[CSHARP-536] DNS round-robin support Created: 23/Jul/12 Updated: 17/Feb/17 Resolved: 03/Sep/14 |
|
| Status: | Closed |
| Project: | C# Driver |
| Component/s: | None |
| Affects Version/s: | 1.5 |
| Fix Version/s: | None |
| Type: | New Feature | Priority: | Major - P3 |
| Reporter: | Aristarkh Zagorodnikov | Assignee: | Unassigned |
| Resolution: | Won't Fix | Votes: | 2 |
| Labels: | None | ||
| Remaining Estimate: | Not Specified | ||
| Time Spent: | Not Specified | ||
| Original Estimate: | Not Specified | ||
| Issue Links: |
|
||||||||||||
| Backwards Compatibility: | Fully Compatible | ||||||||||||
| Description |
|
It looks like the driver now has the framework to support multiple connections to shards in-place, so I would like to suggest allowing "seeding" the shard router with one DNS record that references multiple addresses leading to having multiple mongos connections for both load balancing and failover.
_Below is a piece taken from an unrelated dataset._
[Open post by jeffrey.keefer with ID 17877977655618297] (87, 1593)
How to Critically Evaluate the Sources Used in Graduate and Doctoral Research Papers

While I guess (not tested yet), that specifying several different address might do the trick, having it use the ability of DNS to have multiple addresses for one name would be very good for administration purposes. |
| Comments |
| Comment by Aristarkh Zagorodnikov [ 04/Sep/14 ] |
|
Robert, thank you for the link, I'll check it out. |
| Comment by Aristarkh Zagorodnikov [ 04/Sep/14 ] |
|
Craig, I'm sorry for not paying attention to the original comment, yes, you addressed that case. |
| Comment by Robert Stam [ 04/Sep/14 ] |
|
Aristarkh, there is another JIRA ticket specifically about supporting mongos'es behind a load balancer: https://jira.mongodb.org/browse/CSHARP-1007 You can also comment or vote on that ticket. Currently supporting mongos'es behind a load balancer is considered very low priority and it is not likely to happen, even though there is no reason it couldn't be made to work. |
| Comment by Craig Wilson [ 04/Sep/14 ] |
|
No, I didn't miss it. I mentioned it in my original comment. The driver already handles failover between mongos, so that's not the concern. But the same problem still applies to mongos. First, we are performing health checks against each one we are monitoring and using that information to occasionally decide how to do a certain operation (For instance, add user uses a command in 2.6, but an insert in 2.4). If we can't reliably know what version of the server we are talking to, there will be random and finicky errors. Second, the query protocol for mongodb is stateful. It requires that we send OP_GETMOREs to the same server as the original request. Having a DNS round-robin or a load balancer in front first requires connection affinity and then requires that the driver checkout the connection for the duration of the query, however long that takes. This certainly makes connection pooling less robust and prevents scale. It is also something we are tentatively allowing a user to decide whether or not to do this as they know their applications needs better than we do. In any case, if the need is for fail-over, the driver natively provides that which we believe is sufficient. |
| Comment by Aristarkh Zagorodnikov [ 04/Sep/14 ] |
|
Excuse me, but I think you're missing an important case - mongos-only deployment. I believe that almost any large-scale MongoDB deployment ends up with sharding everything and doing non-admin jobs entirely through mongos. I still understand that it's far from being the general case |
| Comment by Craig Wilson [ 04/Sep/14 ] |
|
So, this would only be applicable to fail-over if all the servers were standalone servers and not part of a sharded cluster or a replica set. This is of limited value because we don't recommend people run standa alones in production. In addition, replica sets and sharded clusters already have fail-over support in the driver. |
| Comment by Aristarkh Zagorodnikov [ 04/Sep/14 ] |
|
I was actually more interested in the failover scenario, but I still understand the difficulties implementing this related to how much useful it would be to the general public. |
| Comment by Aristarkh Zagorodnikov [ 04/Sep/14 ] |
|
Many thanks for the detailed reply, Craig! |
| Comment by Craig Wilson [ 03/Sep/14 ] |
|
Hi Aristarkh, We've thought about this type of thing in the same context as using a load balancer between a pool of mongos's. Unfortunately, there simply isn't a good way to handle this for a couple of reasons. First, our query protocol is stateful, meaning we need to send the same OP_GETMORE request down the exact same connection. This is certainly doable, but presents different problems related to connection pooling. The second reason is that we need to monitor replica set members on an individual basis. Unfortunately, if we can't guarantee each connection for a server is for the actual server, then working in heterogenous versioned replica sets/sharded clusters presents a monitoring problem. It also presents the same problem with regards to deciding who is primary and should accept writes. We'll be closing this ticket for the above reasons. Feel free to leave a comment if you feel we've missed something. Thanks, |
| Comment by Aristarkh Zagorodnikov [ 03/Jul/14 ] |
|
Not if RR DNS would be done inside the driver itself (it does DNS lookup, caches all available addresses and then RRs between them). |
| Comment by Robert Stam [ 03/Jul/14 ] |
|
I don't think round-robin DNS would work currently for the same reason that mongos'es behind a load balancer doesn't work (i.e. the OP_GETMORE messages usually end up at the wrong server). |